We now proceed to Imre Lakatos. He appeared to be following Popper in resisting Kuhn’s ideas about paradigms and he produced a complicated methodology of scientific research programs to provide a rational reconstruction of scientific progress. In contrast with the symbiotic relationship between Kuhn and inductivism, Lakatos formed a parasitic relationship with both Popper and Kuhn. From Popper he took the idea of research programmes. From Kuhn he took the idea that the central part of the program should be protected from criticism. He used some exciting new terms; his program has a “hard core” of theories. A “protective belt” of lesser theories that can be modified or discarded surrounds it. But beneath the verbal froth and bubble this is a recipe for conservatism. It prohibits the most important and fruitful criticisms which are directed at the framework assumptions of the program.
Finally a look at Paul Feyerabend and his assertion of methodological anarchism, summed up in the formula “anything goes”. Reverting to the four-stage problem solving schema, we welcome the notion that anything goes at the stage of Tentative Solutions (the more of these the better). But if this permissive attitude is allowed at the error elimination stage, then everything stays.
So in conclusion, contrast the protective devices in the four theories sketched above with Popper’s advice to use unlimited criticism at all levels including the often unstated framework assumptions which dominate the selection of problems and the formulation of solutions.
Objections to Popper
One might ask: What manner of counter-arguments do these schools use against Popper? They have two main lines of defence, first, they recycle arguments that Popper raised and refuted in his first book (in 1934). Second, they claim that Popper does not adequately describe what the scientific community is actually doing. This is a very perverse criticism. Popper wants to help scientists to solve their problems more effectively by mobilising the creative energy of critical thought. His ideas have to be criticised as tentative suggestions to that end. What sort of criticism is it to say that most scientists are not really very critical in their thinking? Imagine someone making suggestions for famine relief in Ethiopia who is criticised by people who point out that there is famine in Ethiopia? This is the level of logic that has been used to discredit Popper’s ideas.
If scientists take these ideas to heart then the practice of many will change. And if they are taken up by people other than scientists then we can hope to move towards a more problem-solving community. Immense resources of creative and critical problem-solving energy are locked up by conservative theories of knowledge in their traditional and radical forms. These resources may be released by the evolutionary approach championed by Karl Popper.

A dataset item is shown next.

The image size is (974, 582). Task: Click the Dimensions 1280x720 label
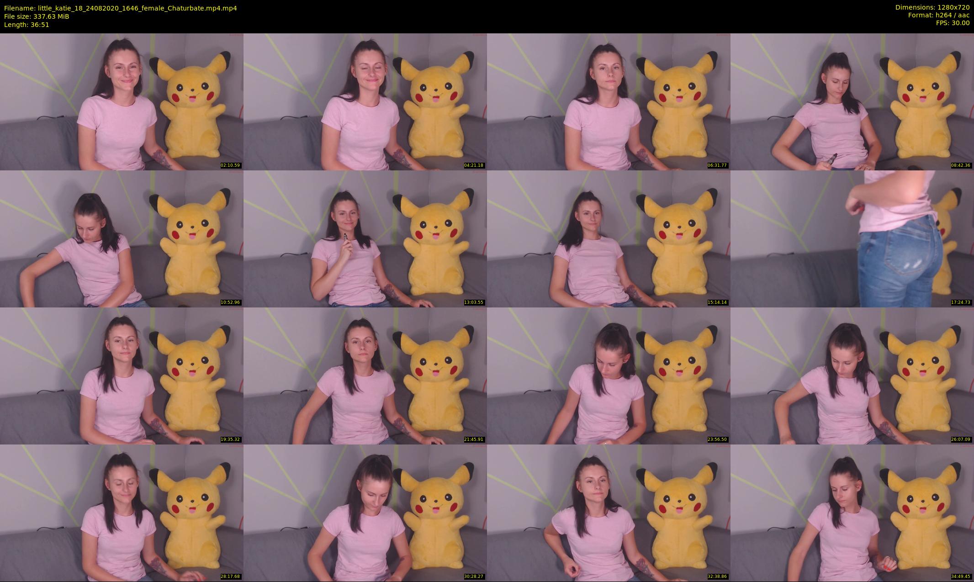click(932, 7)
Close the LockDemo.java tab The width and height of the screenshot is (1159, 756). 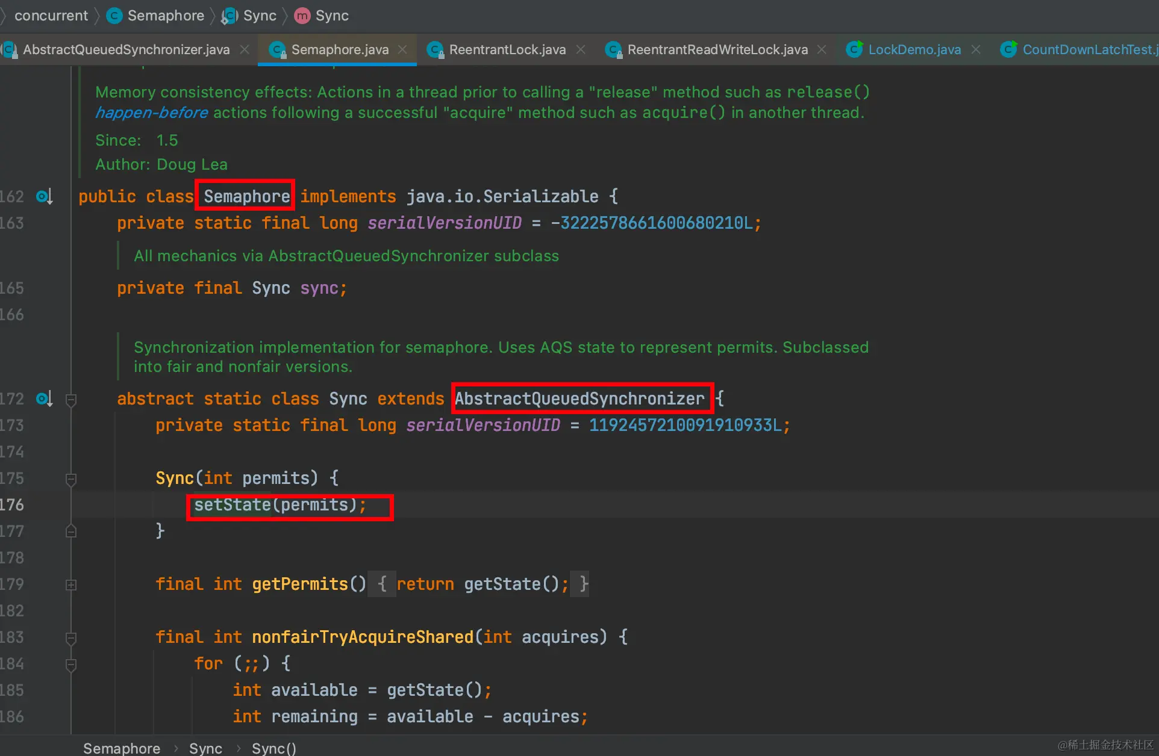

But these ideas are threatened because Popperian philosophers are an endangered species and they could be extinct in the universities within a generation.
This places a heavy responsibility upon people outside the academies to keep these ideas alive, (so long as they stand up to criticism) and to preserve them for future generations who in time may break down the barriers that the ruling academic guilds have erected against Popper’s ideas.